Riverside’s action is one example of business stepping up to the plate to help ease the education budget crisis. “These are folks who have put out a commitment to serve as nurses,” says Bud Ramey, vice president of corporate communications for Riverside. “The money side wasn’t a consideration. It was about letting them finish their education and getting them into the workplace instead of leaving the kids hanging,” he says.

Beginning in January, Riverside will provide nursing students with classrooms, laboratory space and faculty offices at the Warwick Medical and Professional Center across the street from CNU. Indeed, Riverside is acting from its own self-interest as much as altruism. About 80 percent of the graduates from CNU’s nursing program have stayed in the community. Each year the school admits about 30 students into the program, so about 24 stay in the area.

Moreover, Riverside plans to expand its own nursing school, the Riverside School of Professional Nursing, and would like to grow it by allowing CNU faculty members to continue their teaching careers there. The Riverside Health System Foundation has already set aside $5 million to fund nursing scholarships. Ramey says the Foundation has granted about 150 scholarships each year for the past two years. “We’re getting about 500 applications a month,” he says.

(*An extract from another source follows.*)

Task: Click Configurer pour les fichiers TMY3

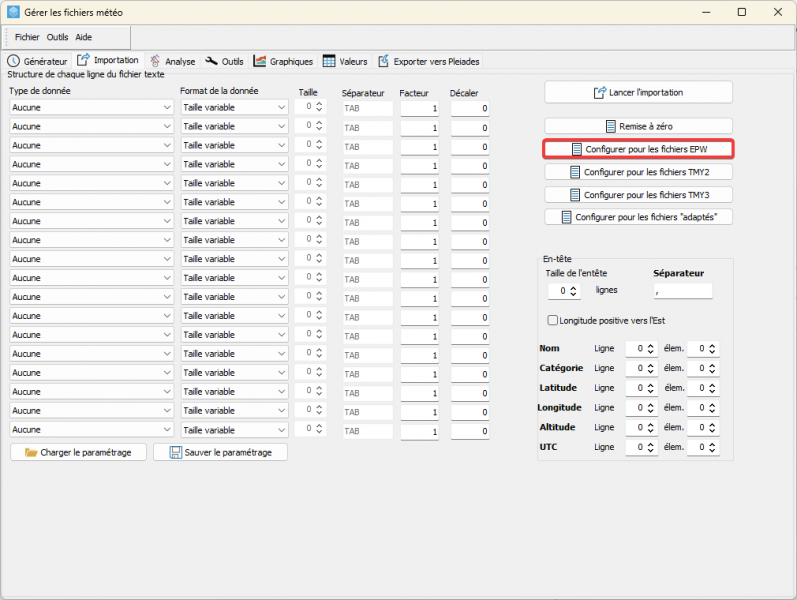Action: (x=638, y=195)
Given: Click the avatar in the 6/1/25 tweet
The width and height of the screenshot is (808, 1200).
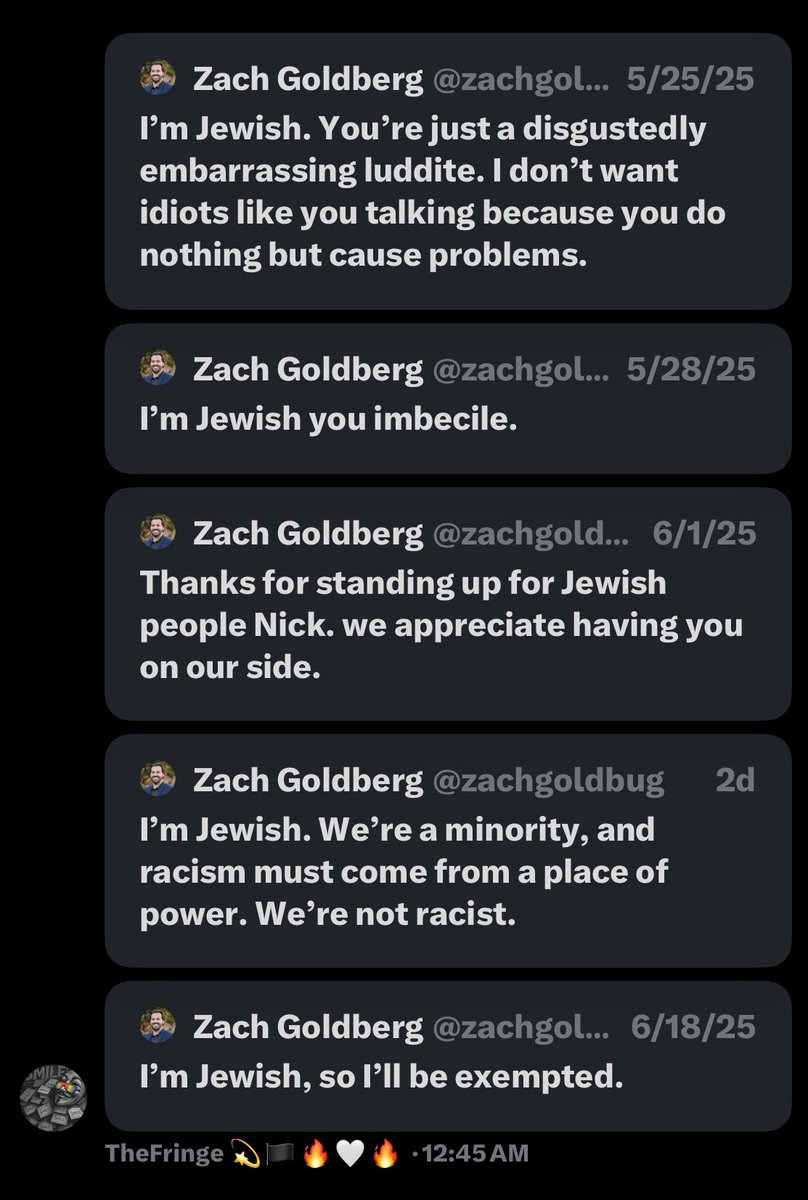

CNU Nursing Department Chair Angela Wilson is delighted that Riverside came to the rescue of the program’s juniors and seniors. But she says the community will still suffer because her department’s 47 sophomores and 57 freshmen will have to transfer. “The sophomores and freshman chose to attend CNU because our nursing program has developed an excellent reputation at local hospitals and health care facilities,” she says.